Self-Teaching Machines to Read and Comprehend with Large-Scale Multi-Subject Question-Answering Data
This repository maintains the resource ExamQA for the above EMNLP'21 (Findings) paper. Please contact examqa@dataset.org if you have any questions or suggestions.
@inproceedings{yu-2021-self-teaching,
title = "Self-Teaching Machines to Read and Comprehend with Large-Scale Multi-Subject Question-Answering Data",
author = "Yu, Dian and
Sun, Kai and
Yu, Dong and
Cardie, Claire",
booktitle = "Findings of the EMNLP 2021",
year = "2021",
address = "Punta Cana, Dominican Republic",
url = "https://aclanthology.org/2021.findings-emnlp.6",
pages = "56--68"
}
Data file in this repository:
-
wiki_all.json
: 638.4K Chinese multiple-choice machine reading comprehension (MRC) instances in which the documents are noisy snippets retrieved from Wikipedia. This can be used to augment data for both extractive and multiple-choice MRC tasks.
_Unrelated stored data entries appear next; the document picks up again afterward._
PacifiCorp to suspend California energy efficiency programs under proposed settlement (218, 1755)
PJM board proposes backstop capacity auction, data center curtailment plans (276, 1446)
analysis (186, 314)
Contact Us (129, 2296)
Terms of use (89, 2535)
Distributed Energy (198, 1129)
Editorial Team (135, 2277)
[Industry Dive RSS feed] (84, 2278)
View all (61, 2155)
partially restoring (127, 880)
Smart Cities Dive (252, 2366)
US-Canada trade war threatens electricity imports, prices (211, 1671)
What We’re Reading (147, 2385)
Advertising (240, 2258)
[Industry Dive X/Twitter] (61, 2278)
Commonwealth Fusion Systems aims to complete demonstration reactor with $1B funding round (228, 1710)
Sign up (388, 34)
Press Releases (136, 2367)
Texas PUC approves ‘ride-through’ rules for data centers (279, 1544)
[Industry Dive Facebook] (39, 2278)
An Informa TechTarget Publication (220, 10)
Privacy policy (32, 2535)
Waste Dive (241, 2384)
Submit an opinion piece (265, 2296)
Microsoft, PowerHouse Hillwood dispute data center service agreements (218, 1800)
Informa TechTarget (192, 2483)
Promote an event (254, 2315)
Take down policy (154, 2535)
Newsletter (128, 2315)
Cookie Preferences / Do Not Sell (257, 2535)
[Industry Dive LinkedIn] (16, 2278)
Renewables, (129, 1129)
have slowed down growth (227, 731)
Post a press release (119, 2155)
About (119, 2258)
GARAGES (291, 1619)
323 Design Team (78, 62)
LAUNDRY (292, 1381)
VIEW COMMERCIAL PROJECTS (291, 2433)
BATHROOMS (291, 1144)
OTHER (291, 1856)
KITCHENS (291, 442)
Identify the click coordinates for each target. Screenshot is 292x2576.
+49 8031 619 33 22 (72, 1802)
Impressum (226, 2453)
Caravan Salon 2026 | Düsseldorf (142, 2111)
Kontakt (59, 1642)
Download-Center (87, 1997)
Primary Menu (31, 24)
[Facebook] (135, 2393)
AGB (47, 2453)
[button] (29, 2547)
The ExamQA dataset can be downloaded from Weiyun. -
The format is as follows:
[
[
[
document 1
],
[
{
"question": document 1 / question 1,
"choice": [
document 1 / question 1 / answer option 1,
document 1 / question 1 / answer option 2,
document 1 / question 1 / answer option 3,
document 1 / question 1 / answer option 4
],
"answer": document 1 / question 1 / correct answer option
}
],
document 1 / question 1 / id
],
...
]
Please refer to SCRIPT for the hard-label or soft-label fine-tuning code.
This is not an officially supported Tencent product.